Menurut Kamus Besar Bahasa Indonesia, kata ‘sontoloyo’ memang bermakna negatif, yaitu “konyol, tidak beres, bodoh (dipakai sebagai kata makian).” Cerdaskan kita menghadapi politisi yang sontoloyo dengan cara bajingan? You jual, gua beli! Kata ‘bajingan’ menurut KBBI, juga bernuansa negatif, yaitu penjahat, pencopet, kurang ajar. Bisa saja.
Jangan kaget, kata ‘sontoloyo’ dan ‘bajingan’ sebenarnya positif dalam pemaknaan Jawa. Sontoloyo artinya penggembala bebek atau itik, sedangkan bajingan adalah pengendara gerobak sapi. Seorang penggembala tentu bisa mengatur ternaknya sedemikian rupa, sehingga bisa sampai ke tujuan. Misalnya, sawah tempat mereka mencari makan atau kembali ke kandang. Sementara pengendara gerobak sapi tentu saja memastikan agar sapinya berjalan di jalur yang benar sehingga tidak tabrakan.

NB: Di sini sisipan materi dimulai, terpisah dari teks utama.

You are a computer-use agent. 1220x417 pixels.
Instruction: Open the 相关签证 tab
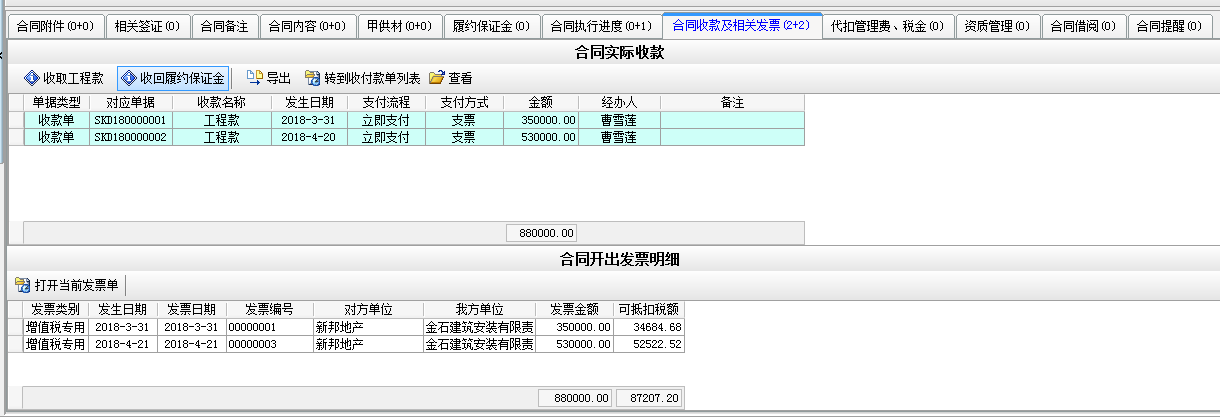tap(147, 27)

Demikian juga politik sontoloyo, seharusnya tidak perlu ada di negara Indonesia yang terkenal santun dan berbudaya tinggi. Apakah kita akan membalas tindakan sontoloyo dalam arti negatif, dengan sikap bajingan dalam konotasi negatif pula? Tentu saja tidak.
Jika aksi negatif direspons dengan negatif, hasilnya justru destruktif. Bisa ke diri sendiri. Bisa ke orang lain. Ke diri sendiri salah satunya diwujudkan dengan bunuh diri. Ke orang lain dengan membalas dendam secara kejam. Mari kita gembalakan pendukung (dan keluarga) kita dengan sikap yang agung dan kendalikan kendaraan politik dengan aman dan nyaman sesuai aturan. Kiranya negeri ini sampai ke tujuan yang kita cita-citakan bersama.